途中、ちゃんと家に送って貰えるのか不安になったけど、
暫くすると、見慣れた風景が目に入り、ホッとした。
「あ、この辺りで大丈夫です」
私がそう言うと、道路の端にベンツは止まる。
「あーあ。もう真湖ちゃんとお別れか」
そう、一夜は寂しそうに私を見ている。
「うん。今夜はありがとう」
そういえば、この人には私の誕生日を祝って貰ったな、と思い出す。
「もし良かったら、今度ゆっくりとご飯でもどう?」
そう一夜に言われ、少し驚いた。
それって、また私に会いたいって事なのだろうか?
今夜は急な用事がこの人に入ったけど、
そうじゃなくても、この人はあれ以上私に何もしなかっただろう。
なら、また私に会いたいこの人の目的は何なのだろう?
私の事を、好きになったって事はないにしろ、
気に入ったのだろうか?
「私、彼氏居るけど、いいの?」
そう言うと、クスリ、と笑われる。
「いいよ。
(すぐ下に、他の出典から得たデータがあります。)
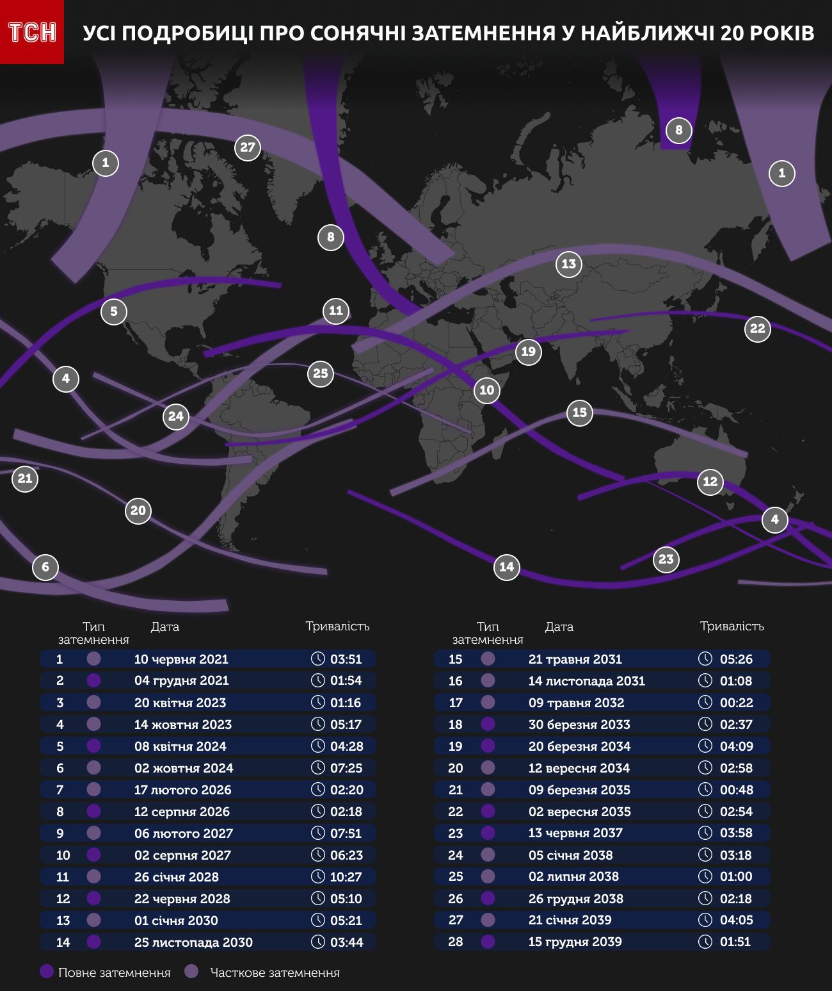This screenshot has width=832, height=991.
Task: Click clock icon in row 15 duration
Action: click(x=705, y=659)

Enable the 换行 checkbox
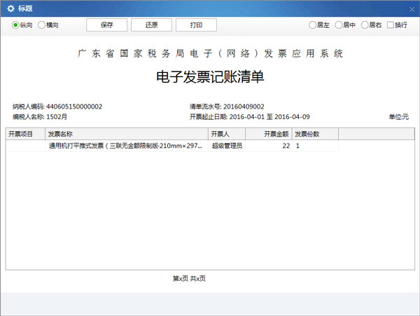pos(391,25)
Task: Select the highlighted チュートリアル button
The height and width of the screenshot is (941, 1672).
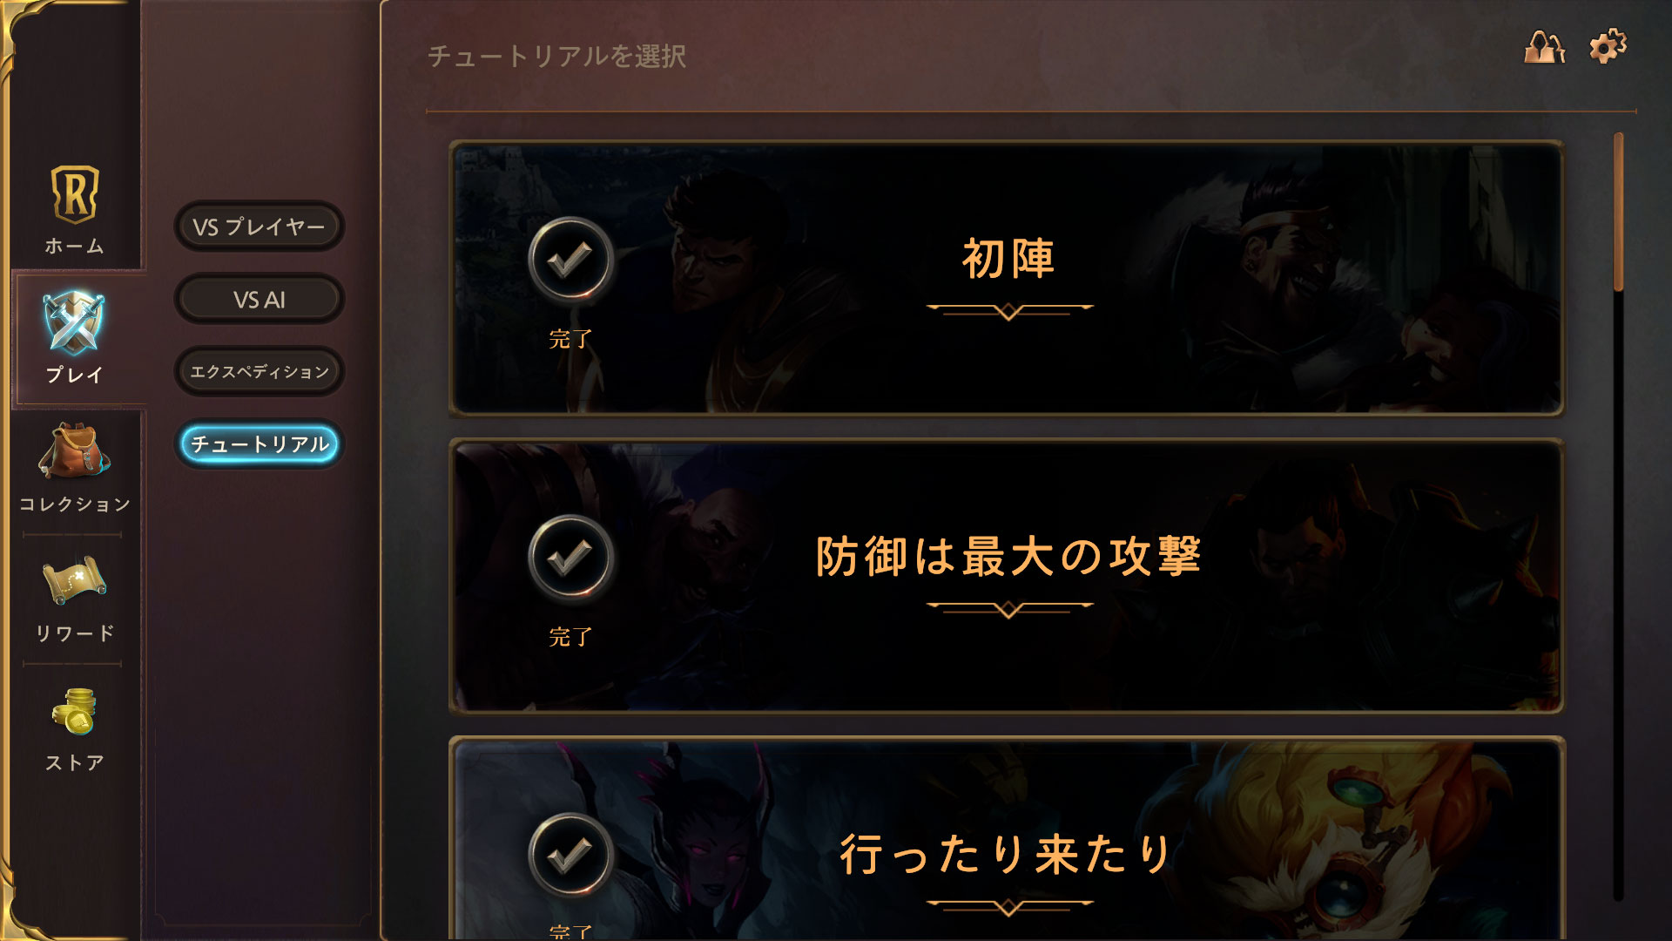Action: (260, 444)
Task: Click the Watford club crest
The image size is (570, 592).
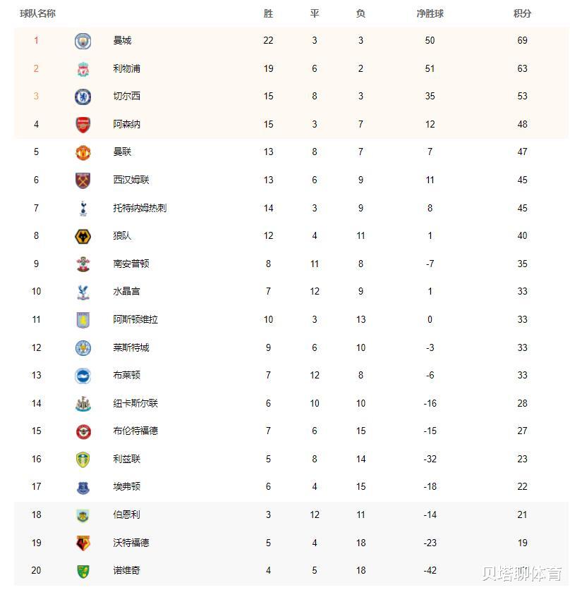Action: click(83, 543)
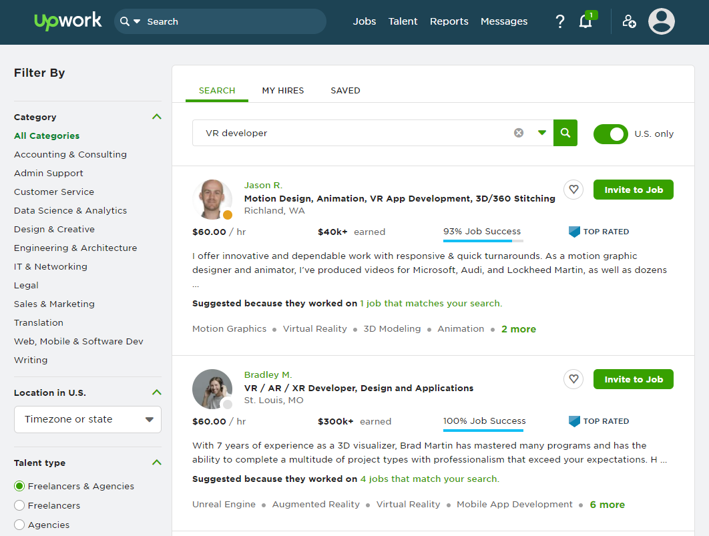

俺、頑張って真湖ちゃんとその男、別れさせる」
本気なのか冗談なのか分からない感じで、そう返される。
「別れないよ、私」
「とりあえず、LINE教えて?
また連絡する」
そう言われ、私は鞄からスマホを取り出した。
それを見て、ズボンのポケットから一夜もスマホを取り出す。
そして、LINEの交換をした。
「じゃあね、真湖ちゃん」
「うん…」
一夜にそう返事をし、私はベンツから降りた。
そして、なんとなく逃げるように早足で、自宅のあるマンションへと急ぐ。
一夜は怖くないが、あの永倉ジュニアと英二って人は、とても怖くて。
なんとなく、あの二人は私の事をよく思ってなさそう。
一度、バックミラー越しに永倉ジュニアと目が合ったが、
私を警戒したような目をしていたから。